4. Focus on adding value to your follower’s newsfeed
Content that focuses on conversions is not likely to be effective or to elevate your brand. If your business has been shut down due to the latest pandemic, you may not need to lower your prices. What you need to do is continue to connect with your followers.
When we near the end of the virus, people are going to want to know what’s new, when your facility will reopen, the precautions your business will take to keep people safe, and how your team survived.
In the interim, I’m seeing some businesses get in front of the camera to record a short video to let their customers know they are missed and they look forward to seeing them soon. Other organizations are leveraging tools like ZOOM to host educational webinars or live Q&A’s.
While the occasional promotion is fine, the bulk of your content and messaging should revolve around adding value to the newsfeeds of current prospective followers. You can do this by sharing news, educating, inspiring, empowering, answering questions, being positive/inspirational or entertaining. If you’re not adding value to your website or social, you leave no reason for people to follow you.
5. Spend (more) money on ads
According to HubSpot, organic reach on Facebook is somewhere around 15 percent or less. Meaning, if you have 1,000 followers, it’s likely that only 150 of your followers might see your post. And, if 10% of those folks engage with that post, you might have 15 likes.
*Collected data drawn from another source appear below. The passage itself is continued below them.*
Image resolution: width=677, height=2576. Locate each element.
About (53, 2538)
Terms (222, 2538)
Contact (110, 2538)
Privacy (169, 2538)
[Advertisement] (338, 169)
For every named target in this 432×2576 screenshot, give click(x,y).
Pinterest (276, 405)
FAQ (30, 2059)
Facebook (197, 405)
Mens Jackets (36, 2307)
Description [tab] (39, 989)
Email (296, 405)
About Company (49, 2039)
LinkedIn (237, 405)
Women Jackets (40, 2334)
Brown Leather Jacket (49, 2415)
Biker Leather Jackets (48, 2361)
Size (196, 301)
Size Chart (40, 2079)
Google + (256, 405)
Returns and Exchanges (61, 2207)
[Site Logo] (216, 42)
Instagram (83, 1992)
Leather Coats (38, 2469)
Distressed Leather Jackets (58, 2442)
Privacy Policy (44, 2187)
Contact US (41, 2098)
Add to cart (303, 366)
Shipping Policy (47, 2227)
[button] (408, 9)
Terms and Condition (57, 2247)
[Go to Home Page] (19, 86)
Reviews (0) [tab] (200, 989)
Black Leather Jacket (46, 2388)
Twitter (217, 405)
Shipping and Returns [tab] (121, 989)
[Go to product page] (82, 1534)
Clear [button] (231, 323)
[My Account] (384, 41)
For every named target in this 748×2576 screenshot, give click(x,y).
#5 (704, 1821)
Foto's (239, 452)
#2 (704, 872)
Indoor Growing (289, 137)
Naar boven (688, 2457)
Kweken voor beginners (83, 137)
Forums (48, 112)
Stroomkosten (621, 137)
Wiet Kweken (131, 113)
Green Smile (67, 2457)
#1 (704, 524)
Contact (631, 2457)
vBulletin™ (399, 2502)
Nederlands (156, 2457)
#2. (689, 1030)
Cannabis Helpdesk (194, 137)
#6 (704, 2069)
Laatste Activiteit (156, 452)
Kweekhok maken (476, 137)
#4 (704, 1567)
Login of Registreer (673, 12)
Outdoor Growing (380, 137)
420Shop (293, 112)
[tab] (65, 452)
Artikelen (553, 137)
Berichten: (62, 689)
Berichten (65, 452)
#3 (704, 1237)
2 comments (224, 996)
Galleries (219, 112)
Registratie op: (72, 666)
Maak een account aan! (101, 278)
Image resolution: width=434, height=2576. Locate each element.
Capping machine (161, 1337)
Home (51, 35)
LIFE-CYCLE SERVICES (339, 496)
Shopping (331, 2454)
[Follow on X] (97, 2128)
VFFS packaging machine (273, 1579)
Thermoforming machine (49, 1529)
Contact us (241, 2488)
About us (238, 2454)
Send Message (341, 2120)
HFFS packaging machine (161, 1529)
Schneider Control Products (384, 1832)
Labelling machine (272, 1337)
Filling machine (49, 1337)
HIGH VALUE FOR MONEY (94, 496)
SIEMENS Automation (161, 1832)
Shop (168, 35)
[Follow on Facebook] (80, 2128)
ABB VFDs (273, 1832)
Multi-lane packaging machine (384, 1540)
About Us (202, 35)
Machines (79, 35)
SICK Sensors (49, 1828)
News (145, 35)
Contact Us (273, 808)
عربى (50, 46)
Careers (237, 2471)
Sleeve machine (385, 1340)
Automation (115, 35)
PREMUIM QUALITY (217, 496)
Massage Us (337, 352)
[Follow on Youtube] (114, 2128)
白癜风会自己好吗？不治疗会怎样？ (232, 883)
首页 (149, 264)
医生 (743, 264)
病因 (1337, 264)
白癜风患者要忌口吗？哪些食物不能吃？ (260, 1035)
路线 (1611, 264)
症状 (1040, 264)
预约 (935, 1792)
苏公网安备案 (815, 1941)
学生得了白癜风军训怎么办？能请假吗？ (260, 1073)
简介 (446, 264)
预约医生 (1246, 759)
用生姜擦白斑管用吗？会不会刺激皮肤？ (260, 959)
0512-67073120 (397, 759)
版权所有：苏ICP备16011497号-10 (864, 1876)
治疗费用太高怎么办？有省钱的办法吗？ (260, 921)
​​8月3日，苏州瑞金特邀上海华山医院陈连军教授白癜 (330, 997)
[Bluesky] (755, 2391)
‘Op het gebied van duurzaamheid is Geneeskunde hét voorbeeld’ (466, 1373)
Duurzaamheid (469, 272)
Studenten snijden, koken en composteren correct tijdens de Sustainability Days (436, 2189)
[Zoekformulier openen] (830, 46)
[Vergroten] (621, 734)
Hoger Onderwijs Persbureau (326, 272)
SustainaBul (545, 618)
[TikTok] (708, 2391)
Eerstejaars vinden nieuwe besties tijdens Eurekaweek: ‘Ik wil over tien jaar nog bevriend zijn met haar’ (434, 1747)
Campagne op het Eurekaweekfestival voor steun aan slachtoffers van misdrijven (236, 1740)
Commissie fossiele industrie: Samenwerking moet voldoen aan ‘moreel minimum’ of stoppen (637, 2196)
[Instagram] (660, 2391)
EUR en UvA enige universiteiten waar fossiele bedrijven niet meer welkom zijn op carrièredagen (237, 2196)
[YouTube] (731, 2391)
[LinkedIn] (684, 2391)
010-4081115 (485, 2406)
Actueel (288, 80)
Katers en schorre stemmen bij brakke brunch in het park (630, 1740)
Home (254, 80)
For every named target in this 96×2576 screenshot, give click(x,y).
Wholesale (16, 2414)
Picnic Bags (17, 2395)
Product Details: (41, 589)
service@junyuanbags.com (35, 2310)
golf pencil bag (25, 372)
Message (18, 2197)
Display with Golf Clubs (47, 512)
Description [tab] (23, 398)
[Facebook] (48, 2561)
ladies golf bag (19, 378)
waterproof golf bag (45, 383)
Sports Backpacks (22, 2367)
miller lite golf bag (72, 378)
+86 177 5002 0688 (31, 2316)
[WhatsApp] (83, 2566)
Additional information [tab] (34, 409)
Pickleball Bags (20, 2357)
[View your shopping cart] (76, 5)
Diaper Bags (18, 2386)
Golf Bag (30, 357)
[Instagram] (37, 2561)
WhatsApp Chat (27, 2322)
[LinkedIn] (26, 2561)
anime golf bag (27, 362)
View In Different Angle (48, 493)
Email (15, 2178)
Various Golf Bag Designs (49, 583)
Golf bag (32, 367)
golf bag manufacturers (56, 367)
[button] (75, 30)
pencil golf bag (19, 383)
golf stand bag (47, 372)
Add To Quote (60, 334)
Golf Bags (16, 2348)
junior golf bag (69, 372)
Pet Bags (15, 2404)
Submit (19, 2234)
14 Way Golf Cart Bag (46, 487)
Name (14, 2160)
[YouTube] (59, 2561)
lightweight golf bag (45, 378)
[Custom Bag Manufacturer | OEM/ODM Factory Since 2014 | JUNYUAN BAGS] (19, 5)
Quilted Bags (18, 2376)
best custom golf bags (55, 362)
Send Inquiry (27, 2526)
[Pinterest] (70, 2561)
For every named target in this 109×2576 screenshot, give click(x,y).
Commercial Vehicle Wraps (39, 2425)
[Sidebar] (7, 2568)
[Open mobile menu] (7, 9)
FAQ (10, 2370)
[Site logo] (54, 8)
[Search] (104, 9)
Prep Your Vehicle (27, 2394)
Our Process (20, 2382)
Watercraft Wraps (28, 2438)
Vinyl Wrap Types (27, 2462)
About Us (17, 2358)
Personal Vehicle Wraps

Unfortunately, we have seen this number decline year to year. Why? Because Facebook is becoming more of a pay to play game, so having an ads budget it’s essential to your social media growth and success.
Social media is one of the only forms of advertising where you can set the budget, timeline, while also choosing things like gender, age, location, personal interests, place of employment, etc. This makes platforms like LinkedIn, Facebook, and Instagram some of the most effective means of advertising in the world. And by the way, it’s also very inexpensive.
If you’re looking to push promotions, sales, coupons, downloads, etc, social media advertising is the place to do it. However, boosting a couple of posts without a strategy is not likely to provide much return on investment. Success with ads comes from testing, strategy, and creative content.
6. What do your customers have to say
Almost nothing is more powerful and persuasive than a video testimonial from a happy client. You can tell the world how great your product or service is. But, why wouldn’t someone expect to hear that? Facebook, Google, and TripAdvisor reviews help build trust, brand equity, and can also provide a strong boost for your SEO (search engine optimization). While Google and Facebook reviews are extremely helpful, video testimonials are even more powerful. When getting started, call 5-6 clients and ask them if they would be willing to leave a review. If you can explain why your asking and how it could impact your business, this increases the likelihood of follow-through.
7. Be vulnerable
Keep in mind that customers and clients don’t connect with businesses, they connect with people within businesses and for any one of the reasons above.
During times like these, your customers want to hear from you, they want to see you, and believe it or not, they want to know how the latest pandemic is impacting your business. That requires you or your team to get in front of a camera and share.
Share your quarantine stories, talk about how your business has been impacted, positively or negatively. Talk about how your business will evolve in a post-covid-19 world and more importantly, will your team be doing to help keep people safe.
Just remember, the purpose of social media is to be social which means highlighting your people, telling your stories and occasionally getting in front of the camera.
When it comes to social media, we’re just scraping the surface and no one tactic or post is going to bring you success. Social media takes time and requires a strategy so invest some time, resources, creativity and be consistent. Make your page a resource for your followers and results will build over time.